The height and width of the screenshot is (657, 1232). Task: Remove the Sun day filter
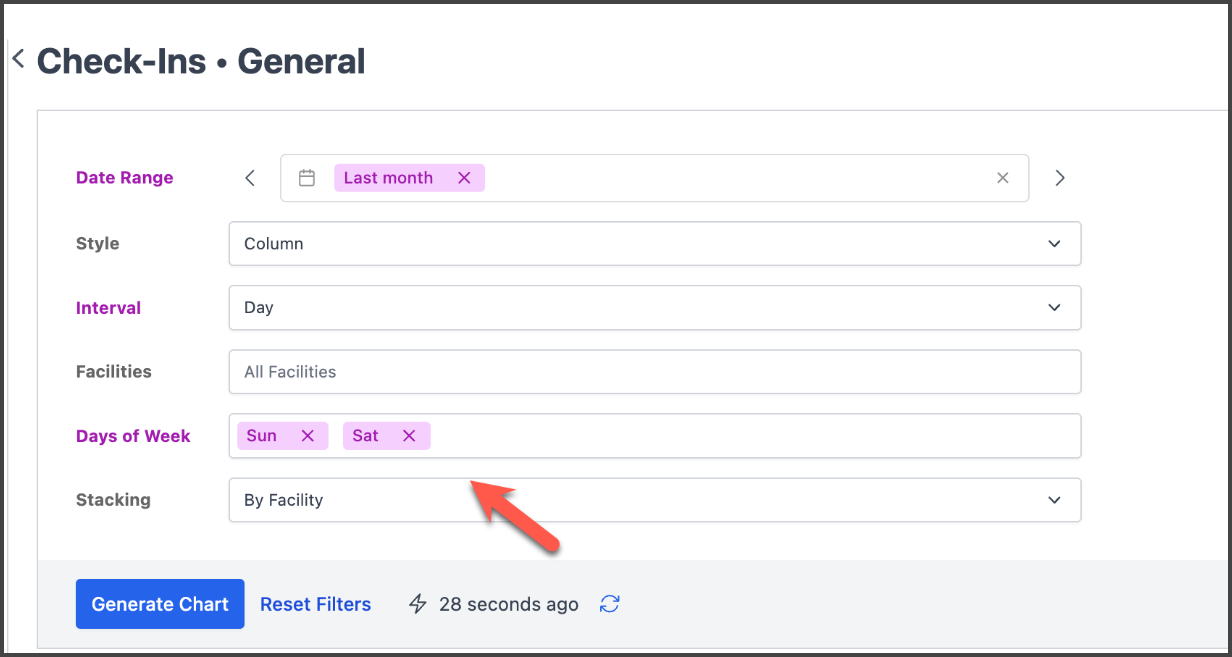click(308, 436)
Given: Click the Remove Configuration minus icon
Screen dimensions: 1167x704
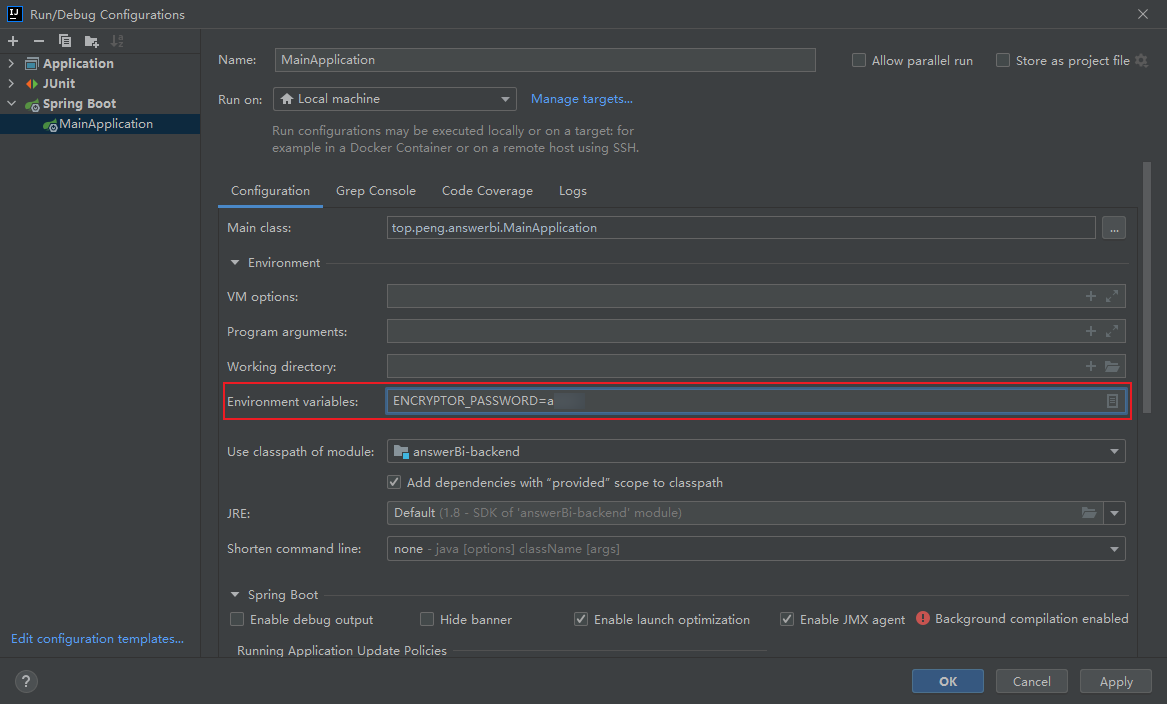Looking at the screenshot, I should pyautogui.click(x=39, y=41).
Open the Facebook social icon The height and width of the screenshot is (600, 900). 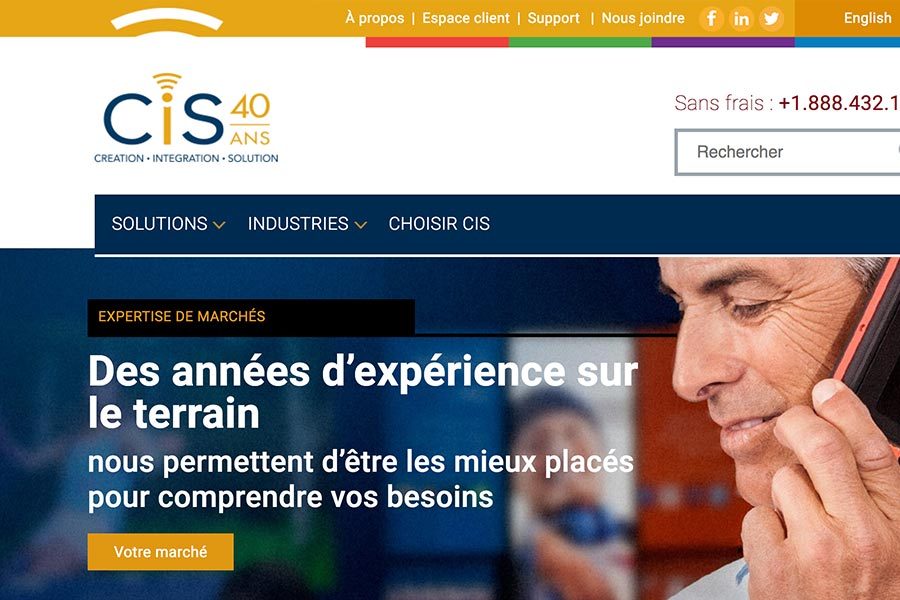click(711, 18)
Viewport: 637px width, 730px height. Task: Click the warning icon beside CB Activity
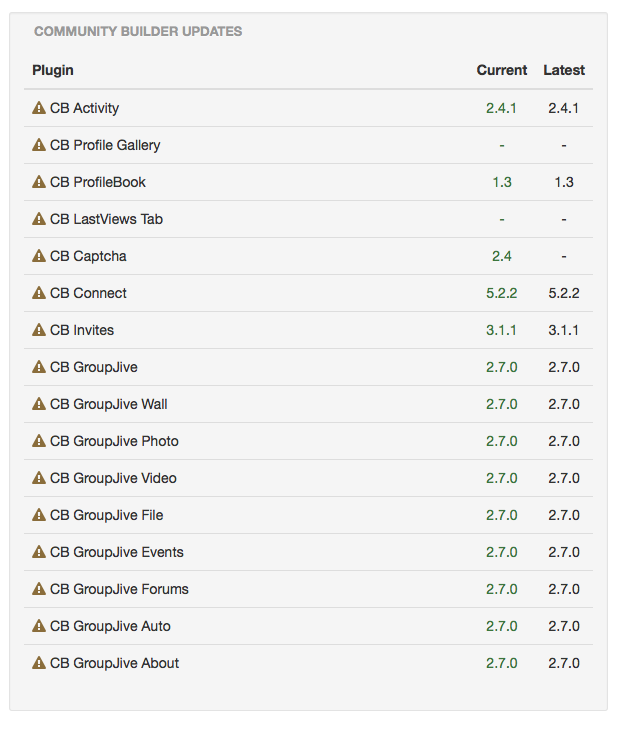tap(39, 108)
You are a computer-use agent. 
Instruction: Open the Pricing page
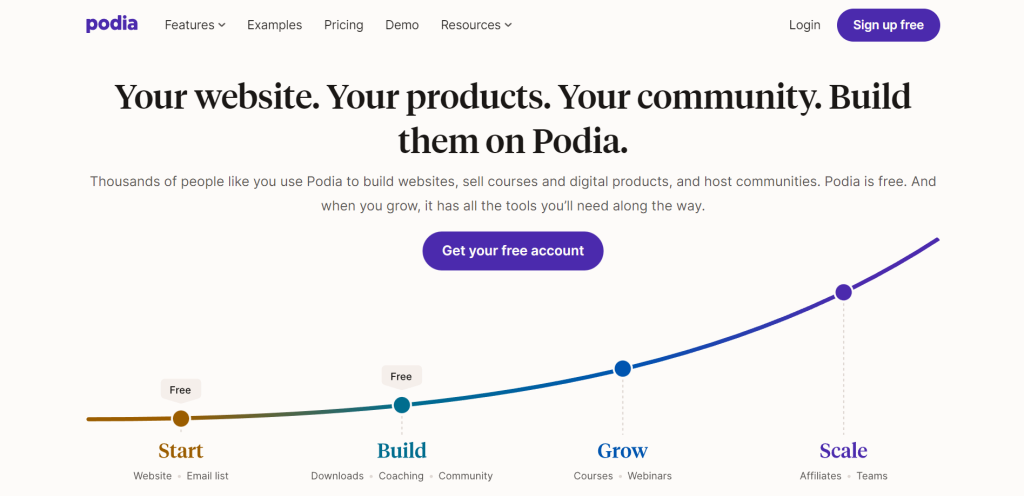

_Assignment_
Here the lines from the one containing "Viewport: 637px width, 730px" through the end of the material are to be copied exactly, with the pictures omitted.

_Exercise answer_
Viewport: 637px width, 730px height. Task: Click the warning icon beside CB Activity
tap(39, 108)
You are a computer-use agent. 
Instruction: Open the Pricing page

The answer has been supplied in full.